Em Manicoré, o Ministério Público do Estado do Amazonas, por meio da 1ª Promotoria de Justiça do município, ofereceu denúncia contra o comandante da embarcação “Navegrãos XIII”, responsável pela colisão com o flutuante residencial “A Ser”, no Rio Madeira, em 17 de janeiro deste ano, que resultou na morte de quatro pessoas na Comunidade Urumatuba. Na ocasião, a balsa, que transportava soja, também destruiu várias outras casas da região.
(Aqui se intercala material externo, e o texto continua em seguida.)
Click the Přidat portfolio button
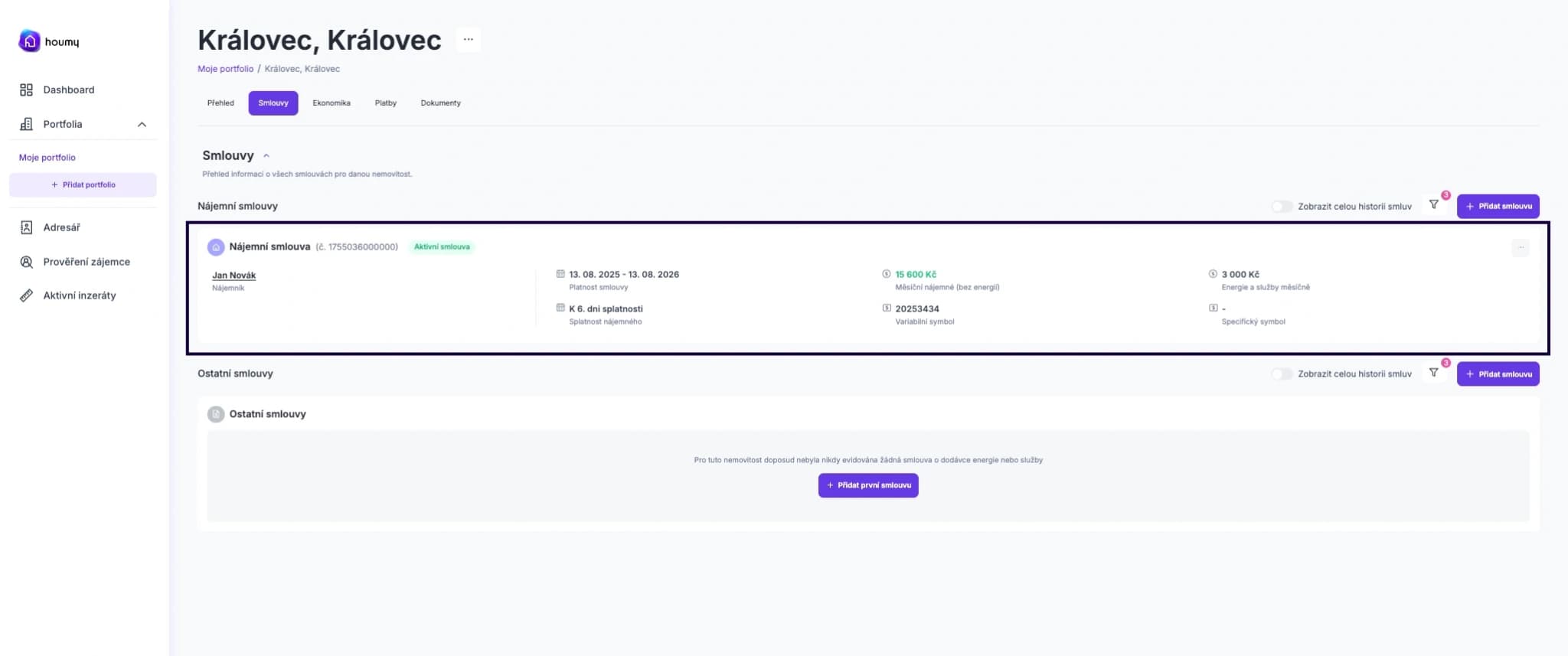The height and width of the screenshot is (656, 1568). [83, 185]
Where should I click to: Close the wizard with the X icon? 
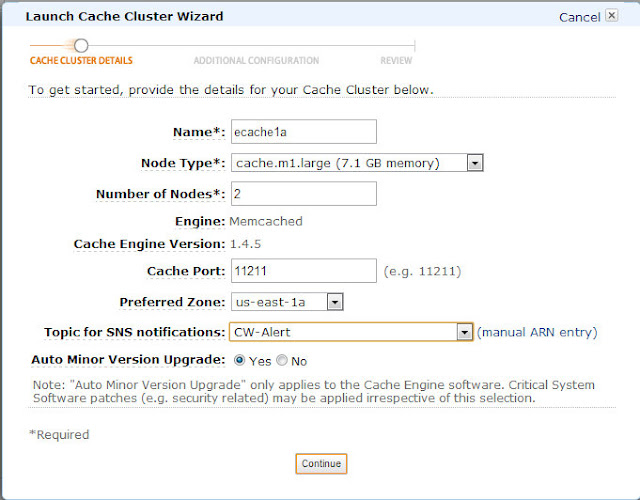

O promotor de Justiça que assina a medida, Venâncio Antônio Castilhos de Freitas Terra, destacou a gravidade do crime cometido na zona rural de Manicoré. “Quatro pessoas da mesma família tiveram suas vidas ceifadas diante de uma conduta dolosa e injustificável, que retirou do convívio familiar uma jovem mãe de 22 anos de idade e os seus três filhos, crianças que contavam com apenas 1, 2 e 4 anos”, declarou o promotor.

O relatório técnico conclusivo elaborado pela Marinha do Brasil apontou que o acidente ocorreu por conta de condutas negligentes e imprudentes do denunciado, das quais destacam-se: distância da margem inferior à permitida por lei; remoção deliberada do empurrador auxiliar; e omissão de alerta sonoro advertindo sobre a aproximação. A denúncia aponta que, de acordo com o artigo 18 do Código Penal, o comportamento do acusado caracteriza crime de dolo eventual, quando a pessoa assume o risco de matar.

Diante da autoria e materialidade do crime — demonstradas por laudos técnicos, documentos e declarações testemunhais —, o Ministério Público pede que o acusado seja condenado pelo crime de homicídio qualificado (com as qualificadoras de impossibilidade de defesa das vítimas e perigo comum) pelas mortes de Talita Ferreira Lago, de 22 anos, e de seus três filhos. Outro pedido é pela condenação por tentativa de homicídio qualificado contra duas outras pessoas da comunidade, que sobreviveram ao naufrágio com ferimentos.

A 1ª Promotoria de Manicoré fixou o valor mínimo de R$ 50 mil em danos morais, a ser pago pelo acusado por cada vítima. Foi solicitado ainda que o certificado de habilitação do homem seja suspenso pelo prazo de até 12 meses. A Delegacia de Polícia de Manicoré tem 30 dias para juntar as certidões de nascimento das vítimas desaparecidas aos autos do processo, bem como o registro de ocorrência elaborado pelo Corpo de Bombeiros referente às ações de busca e resgate no local.

O crime ocorreu entre as 5h30 e 6h de 17 de janeiro de 2025, momento em que parte dos residentes do flutuante “A Ser” ainda dormia, quando foi surpreendida pela colisão.